Prof. Lizzie Coles-Kemp (Professor in Information Security), Royal Holloway, University of London, UK

Lizzie Coles-Kemp

Lizzie is a qualitative researcher who uses creative engagement methods to explore everyday practices of information production, protection, circulation, curation and consumption within and between communities. She took up a full-time academic post in 2008 and prior to joining Royal Holloway University of London she worked for 18 years as an information security practitioner. Lizzie’s focus is the intersection between perceptions and narratives of individual and community security and technological security. Her research specialises in public and community service design and consumption. Lizzie is currently an EPSRC research fellow with a research programme in everyday security and digital service design.

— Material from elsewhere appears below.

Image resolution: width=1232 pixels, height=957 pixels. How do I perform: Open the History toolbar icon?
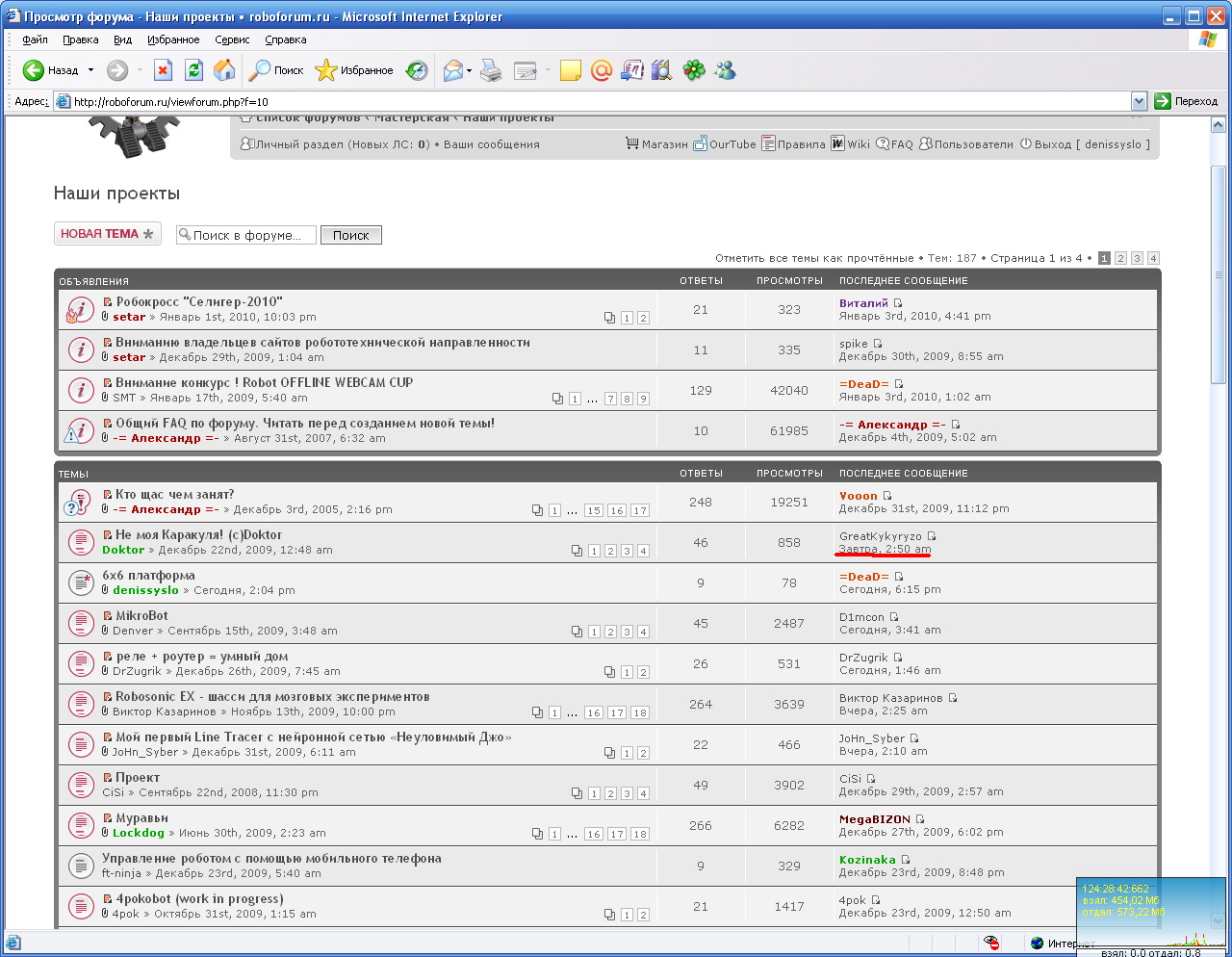click(x=417, y=70)
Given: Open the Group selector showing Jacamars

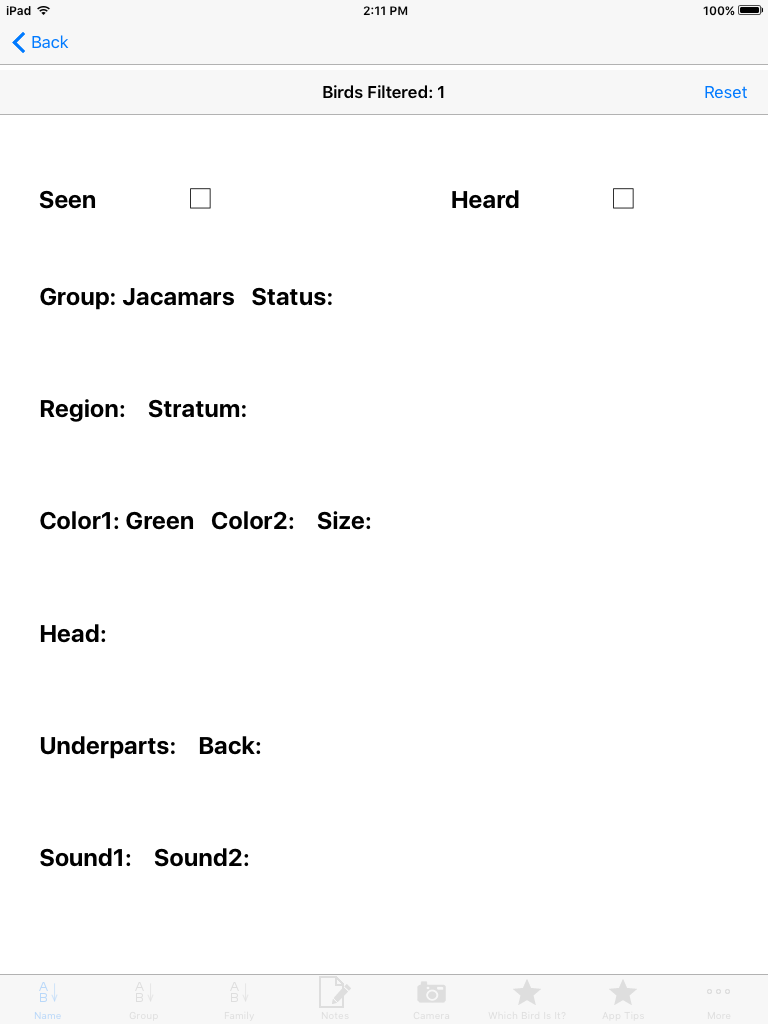Looking at the screenshot, I should tap(137, 297).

Keynote: Inclusive Security Design: a digital security for all

Dr. Oliver Leistert (media and technology scholar), Leuphana Universität Lüneburg, Germany

Oliver Leistert

Oliver Leistert is a media and technology scholar. His main research interests cover social media, platformism, power analytics of media technologies, surveillance media, and recently the emergent internet of value aka blockchains. He teaches at Leuphana Universität Lüneburg and currently contributes to an interdisciplinary research project called „Complexity or control? Paradigms for sustainable development“, where he is interested in the histories of media-technologies of control. In his award-winning doctoral thesis he discusses the effects of surveillance on mobile media activism. As a media activist, he co-initiated the alternative media centre FC/MC during the g20 in Hamburg in 2017: fcmc.tv.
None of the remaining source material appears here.